Outra observação é sobre a importância do Sol, o contraste do céu azul sem nuvens com a verde vegetação por onde o Nilo percorre e o deserto e suas areias: os elementos que compõem a arquitetura sagrada enraizada no Cosmos e a experiência de viver o atemporal no tempo.

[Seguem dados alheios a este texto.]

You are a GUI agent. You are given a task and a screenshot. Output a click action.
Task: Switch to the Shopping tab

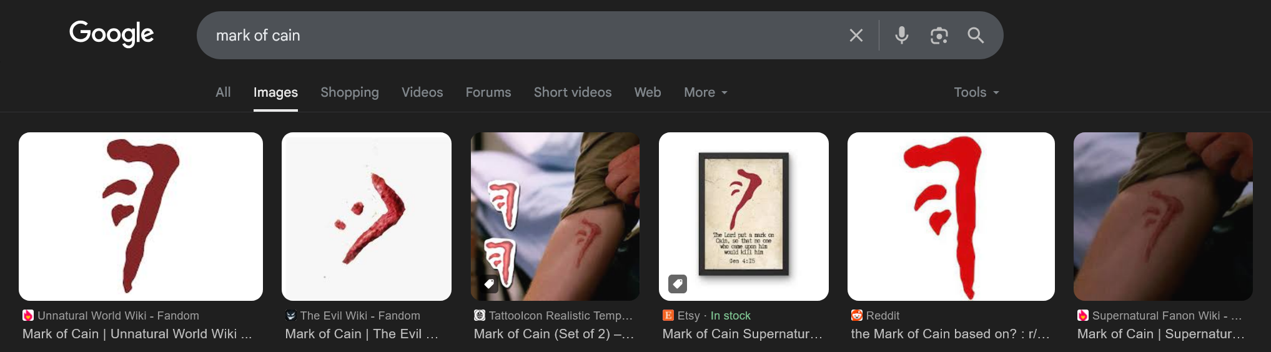[350, 92]
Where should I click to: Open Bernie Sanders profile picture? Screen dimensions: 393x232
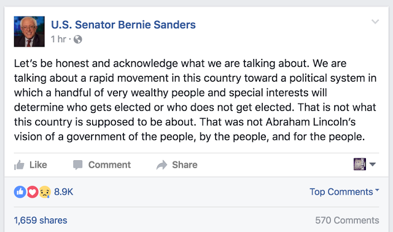pos(29,31)
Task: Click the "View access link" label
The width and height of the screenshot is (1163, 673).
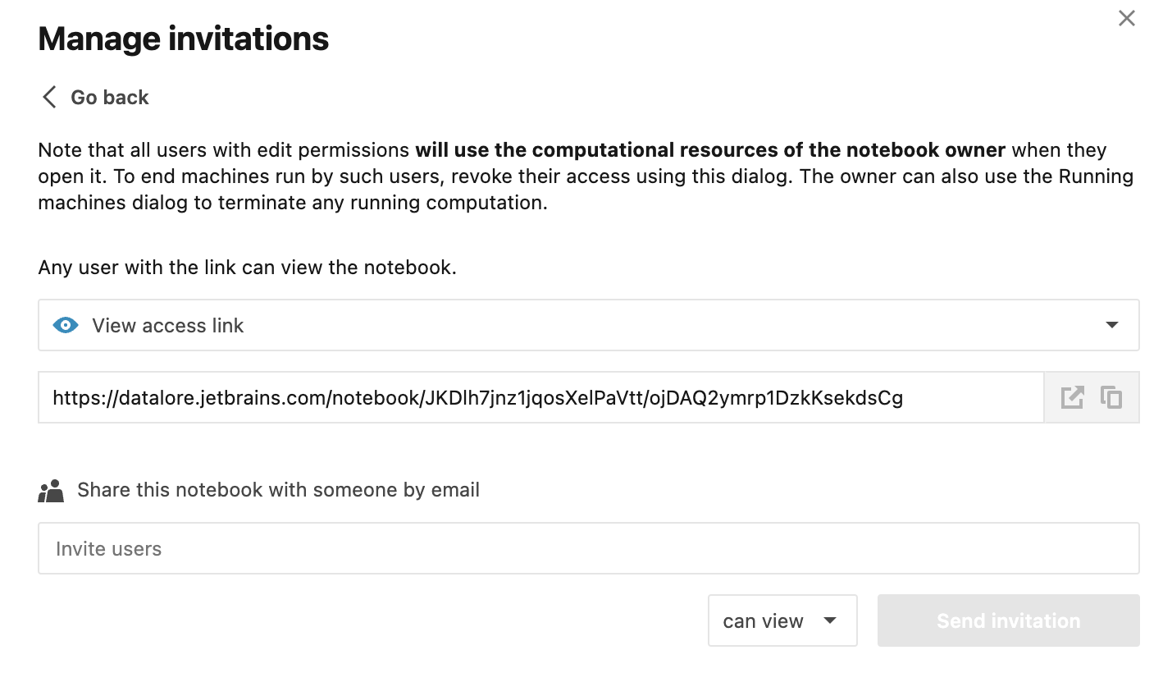Action: 166,325
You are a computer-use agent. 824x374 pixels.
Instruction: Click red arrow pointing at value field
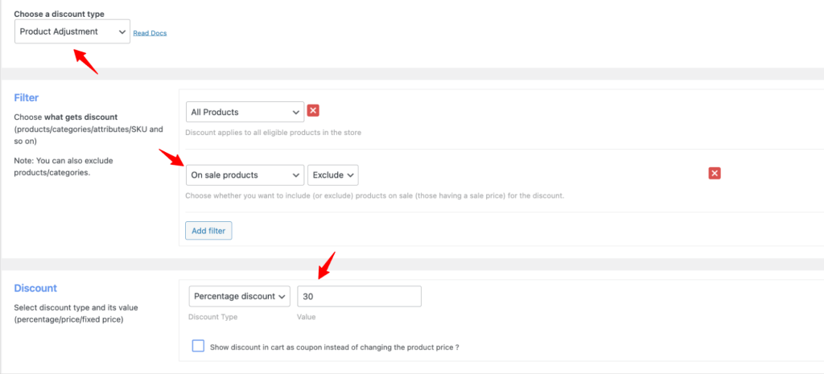click(x=326, y=266)
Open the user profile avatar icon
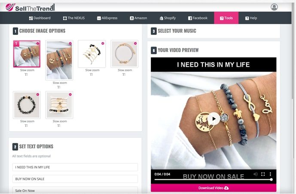This screenshot has width=296, height=194. [274, 7]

Dentre tantos pensamentos, a professora também compartilhou com o público seu aprendizado sobre a Batalha de Kadesh que envolveu os exércitos egípcio e hitita, ocorrida em torno do ano de 1274 a.C.. O faraó Ramsés lutou contra a corrupção instalada em seu reinado e pela manutenção do território do Egito. A batalha deu origem à assinatura do primeiro tratado internacional de paz realizado entre duas nações adversárias. “O que nos separa dos ideais de Ramsés é apenas o tempo”, concluiu ela.